Fernando Simon, the health ministry's emergencies coordinator described the figure as “promising” saying it showed that the flattening trend of the curve”was ongoing”.

“There is a clear stabilisation,” he said, with the figures indicating “that, little-by-little, we're reaching the peak”.

The surge in numbers has brought the medical system to the brink of collapse, with Spain inking a major supply deal with China to source equipment and material to increase its capacity for testing, treatment and the
protection of frontline workers.   

It has also seen a growing number of cases among healthcare personnel with 9,444 infected, Simon said, giving a figure which has nearly doubled since Tuesday when it stood at 5,400.

The latest figures and the breakdown per region:


Despite the positive indications in the overall numbers, Simon warned there would be no immediate easing of the situation within the heath care system, which could even get worse in the coming days.
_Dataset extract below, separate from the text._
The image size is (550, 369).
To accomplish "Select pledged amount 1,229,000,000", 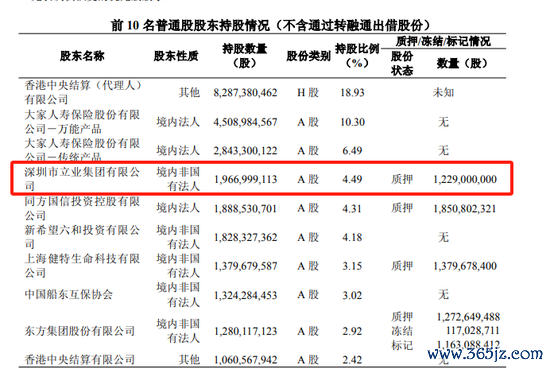I will point(465,179).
“This pressure on the care system will continue and could even increase in the coming three, four or five days,” he said.   

What was important, he said, was to focus on the trend within the figures, rather than the headline numbers of death and infections.    

There have also been cases detected among the thousands of troops and police drafted in to help fight the virus, with officials saying 172 soldiers and 282 members of the Guardia Civil police had tested positive.

Until Thursday night, Italy had registered the largest number of declared cases until it was overtaken by the United States, where 85,991 people have now tested positive for the virus.

Spain implemented a stringent nationwide lockdown on March 14th which will not be lifted until at least April 11th, with the latest figures raising hope that the measures to curb the virus were beginning to take effect.